Task statement: Copy every item below word for word.
═══ Records supplied ═══
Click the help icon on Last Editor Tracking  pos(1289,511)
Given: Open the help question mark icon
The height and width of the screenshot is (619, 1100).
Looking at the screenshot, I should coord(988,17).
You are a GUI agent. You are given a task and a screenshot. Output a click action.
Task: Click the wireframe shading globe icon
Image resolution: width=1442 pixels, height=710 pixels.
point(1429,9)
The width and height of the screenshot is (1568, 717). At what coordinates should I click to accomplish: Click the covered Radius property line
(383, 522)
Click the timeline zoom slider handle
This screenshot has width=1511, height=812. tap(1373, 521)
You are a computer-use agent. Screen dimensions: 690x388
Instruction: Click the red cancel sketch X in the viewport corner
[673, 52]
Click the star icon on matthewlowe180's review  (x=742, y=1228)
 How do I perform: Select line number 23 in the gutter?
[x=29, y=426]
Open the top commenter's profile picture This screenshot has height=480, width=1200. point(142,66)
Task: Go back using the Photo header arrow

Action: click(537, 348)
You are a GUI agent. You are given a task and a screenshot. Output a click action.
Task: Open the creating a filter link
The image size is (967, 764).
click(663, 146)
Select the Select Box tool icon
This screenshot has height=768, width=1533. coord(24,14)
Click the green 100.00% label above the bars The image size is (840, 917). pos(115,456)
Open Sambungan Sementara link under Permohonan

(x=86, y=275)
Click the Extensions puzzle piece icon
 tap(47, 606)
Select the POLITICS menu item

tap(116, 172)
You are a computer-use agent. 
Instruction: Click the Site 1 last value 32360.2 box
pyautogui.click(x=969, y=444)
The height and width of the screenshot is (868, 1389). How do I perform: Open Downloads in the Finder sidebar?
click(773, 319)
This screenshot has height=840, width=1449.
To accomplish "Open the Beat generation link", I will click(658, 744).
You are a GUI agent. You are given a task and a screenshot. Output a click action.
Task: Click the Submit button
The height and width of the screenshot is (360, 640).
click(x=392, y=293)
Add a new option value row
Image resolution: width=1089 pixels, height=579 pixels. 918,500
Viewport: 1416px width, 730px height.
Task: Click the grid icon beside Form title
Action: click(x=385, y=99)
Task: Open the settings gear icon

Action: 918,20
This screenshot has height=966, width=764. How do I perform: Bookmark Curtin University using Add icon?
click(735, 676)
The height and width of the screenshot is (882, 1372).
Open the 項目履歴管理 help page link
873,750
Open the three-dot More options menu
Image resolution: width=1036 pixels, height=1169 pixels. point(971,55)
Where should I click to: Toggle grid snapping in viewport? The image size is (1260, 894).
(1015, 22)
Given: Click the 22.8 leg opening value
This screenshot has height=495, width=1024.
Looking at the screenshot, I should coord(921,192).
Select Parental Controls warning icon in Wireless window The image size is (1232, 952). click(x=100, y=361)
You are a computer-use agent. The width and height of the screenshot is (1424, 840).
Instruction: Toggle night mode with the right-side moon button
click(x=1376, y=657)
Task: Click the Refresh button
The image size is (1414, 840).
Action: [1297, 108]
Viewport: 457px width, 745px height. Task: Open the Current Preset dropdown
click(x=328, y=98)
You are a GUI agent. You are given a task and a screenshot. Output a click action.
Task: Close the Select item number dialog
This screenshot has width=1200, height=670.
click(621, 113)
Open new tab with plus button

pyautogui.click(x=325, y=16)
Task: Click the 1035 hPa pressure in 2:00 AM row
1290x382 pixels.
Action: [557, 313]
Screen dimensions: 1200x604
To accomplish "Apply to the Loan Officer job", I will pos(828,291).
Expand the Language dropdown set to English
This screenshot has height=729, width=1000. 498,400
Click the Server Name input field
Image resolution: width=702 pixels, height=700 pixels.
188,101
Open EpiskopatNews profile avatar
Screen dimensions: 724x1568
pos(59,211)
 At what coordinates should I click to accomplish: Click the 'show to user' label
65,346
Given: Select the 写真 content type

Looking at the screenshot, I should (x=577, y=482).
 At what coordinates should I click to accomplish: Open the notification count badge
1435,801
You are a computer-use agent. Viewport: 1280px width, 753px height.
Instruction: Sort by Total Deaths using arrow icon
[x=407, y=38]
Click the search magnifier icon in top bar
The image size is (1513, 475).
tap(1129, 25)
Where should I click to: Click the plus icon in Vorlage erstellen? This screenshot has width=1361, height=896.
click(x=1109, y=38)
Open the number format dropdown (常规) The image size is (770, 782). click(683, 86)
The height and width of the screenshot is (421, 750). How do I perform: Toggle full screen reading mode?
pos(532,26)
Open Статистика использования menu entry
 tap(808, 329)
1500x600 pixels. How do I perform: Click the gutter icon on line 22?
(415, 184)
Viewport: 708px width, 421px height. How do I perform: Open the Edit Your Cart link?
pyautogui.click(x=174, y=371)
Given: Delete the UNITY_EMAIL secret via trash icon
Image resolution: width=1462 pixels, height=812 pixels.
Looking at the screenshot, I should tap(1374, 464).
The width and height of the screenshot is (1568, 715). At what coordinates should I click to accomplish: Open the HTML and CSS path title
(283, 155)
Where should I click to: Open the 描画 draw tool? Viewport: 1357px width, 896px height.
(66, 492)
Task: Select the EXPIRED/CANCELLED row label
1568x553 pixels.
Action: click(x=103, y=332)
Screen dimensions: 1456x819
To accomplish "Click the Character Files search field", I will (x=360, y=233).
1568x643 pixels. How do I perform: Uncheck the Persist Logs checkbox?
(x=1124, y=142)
═══
Response to this exercise:
Click the help icon on Last Editor Tracking  pos(1289,511)
Given: Open the help question mark icon
The height and width of the screenshot is (619, 1100).
Looking at the screenshot, I should coord(988,17).
You are a GUI agent. You are given a task and a screenshot. Output a click action.
Task: Click the wireframe shading globe icon
Image resolution: width=1442 pixels, height=710 pixels.
point(1429,9)
The width and height of the screenshot is (1568, 717). At what coordinates should I click to accomplish: Click the covered Radius property line
(383, 522)
Click the timeline zoom slider handle
This screenshot has width=1511, height=812. tap(1373, 521)
You are a computer-use agent. Screen dimensions: 690x388
Instruction: Click the red cancel sketch X in the viewport corner
[673, 52]
Click the star icon on matthewlowe180's review  (x=742, y=1228)
 How do I perform: Select line number 23 in the gutter?
[x=29, y=426]
Open the top commenter's profile picture This screenshot has height=480, width=1200. point(142,66)
Task: Go back using the Photo header arrow

Action: click(537, 348)
You are a GUI agent. You are given a task and a screenshot. Output a click action.
Task: Open the creating a filter link
The image size is (967, 764).
click(663, 146)
Select the Select Box tool icon
This screenshot has height=768, width=1533. coord(24,14)
Click the green 100.00% label above the bars The image size is (840, 917). pos(115,456)
Open Sambungan Sementara link under Permohonan

(x=86, y=275)
Click the Extensions puzzle piece icon
 tap(47, 606)
Select the POLITICS menu item

tap(116, 172)
You are a computer-use agent. 
Instruction: Click the Site 1 last value 32360.2 box
pyautogui.click(x=969, y=444)
The height and width of the screenshot is (868, 1389). How do I perform: Open Downloads in the Finder sidebar?
click(773, 319)
This screenshot has height=840, width=1449.
To accomplish "Open the Beat generation link", I will click(658, 744).
You are a GUI agent. You are given a task and a screenshot. Output a click action.
Task: Click the Submit button
The height and width of the screenshot is (360, 640).
click(x=392, y=293)
Add a new option value row
Image resolution: width=1089 pixels, height=579 pixels. 918,500
Viewport: 1416px width, 730px height.
Task: Click the grid icon beside Form title
Action: click(x=385, y=99)
Task: Open the settings gear icon

Action: 918,20
This screenshot has height=966, width=764. How do I perform: Bookmark Curtin University using Add icon?
click(735, 676)
The height and width of the screenshot is (882, 1372).
Open the 項目履歴管理 help page link
873,750
Open the three-dot More options menu
Image resolution: width=1036 pixels, height=1169 pixels. point(971,55)
Where should I click to: Toggle grid snapping in viewport? The image size is (1260, 894).
(1015, 22)
Given: Click the 22.8 leg opening value
This screenshot has height=495, width=1024.
Looking at the screenshot, I should coord(921,192).
Select Parental Controls warning icon in Wireless window The image size is (1232, 952). click(x=100, y=361)
You are a computer-use agent. The width and height of the screenshot is (1424, 840).
Instruction: Toggle night mode with the right-side moon button
click(x=1376, y=657)
Task: Click the Refresh button
The image size is (1414, 840).
Action: [1297, 108]
Viewport: 457px width, 745px height. Task: Open the Current Preset dropdown
click(x=328, y=98)
You are a GUI agent. You are given a task and a screenshot. Output a click action.
Task: Close the Select item number dialog
This screenshot has width=1200, height=670.
click(621, 113)
Open new tab with plus button

pyautogui.click(x=325, y=16)
Task: Click the 1035 hPa pressure in 2:00 AM row
1290x382 pixels.
Action: [557, 313]
Screen dimensions: 1200x604
To accomplish "Apply to the Loan Officer job", I will pos(828,291).
Expand the Language dropdown set to English
This screenshot has height=729, width=1000. 498,400
Click the Server Name input field
Image resolution: width=702 pixels, height=700 pixels.
188,101
Open EpiskopatNews profile avatar
Screen dimensions: 724x1568
pos(59,211)
 At what coordinates should I click to accomplish: Click the 'show to user' label
65,346
Given: Select the 写真 content type

Looking at the screenshot, I should (x=577, y=482).
 At what coordinates should I click to accomplish: Open the notification count badge
1435,801
You are a computer-use agent. Viewport: 1280px width, 753px height.
Instruction: Sort by Total Deaths using arrow icon
[x=407, y=38]
Click the search magnifier icon in top bar
The image size is (1513, 475).
tap(1129, 25)
Where should I click to: Click the plus icon in Vorlage erstellen? This screenshot has width=1361, height=896.
click(x=1109, y=38)
Open the number format dropdown (常规) The image size is (770, 782). click(683, 86)
The height and width of the screenshot is (421, 750). How do I perform: Toggle full screen reading mode?
pos(532,26)
Open Статистика использования menu entry
 tap(808, 329)
1500x600 pixels. How do I perform: Click the gutter icon on line 22?
(415, 184)
Viewport: 708px width, 421px height. How do I perform: Open the Edit Your Cart link?
pyautogui.click(x=174, y=371)
Given: Delete the UNITY_EMAIL secret via trash icon
Image resolution: width=1462 pixels, height=812 pixels.
Looking at the screenshot, I should tap(1374, 464).
The width and height of the screenshot is (1568, 715). At what coordinates should I click to accomplish: Open the HTML and CSS path title
(283, 155)
Where should I click to: Open the 描画 draw tool? Viewport: 1357px width, 896px height.
(66, 492)
Task: Select the EXPIRED/CANCELLED row label
1568x553 pixels.
Action: click(x=103, y=332)
Screen dimensions: 1456x819
To accomplish "Click the Character Files search field", I will (x=360, y=233).
1568x643 pixels. How do I perform: Uncheck the Persist Logs checkbox?
(x=1124, y=142)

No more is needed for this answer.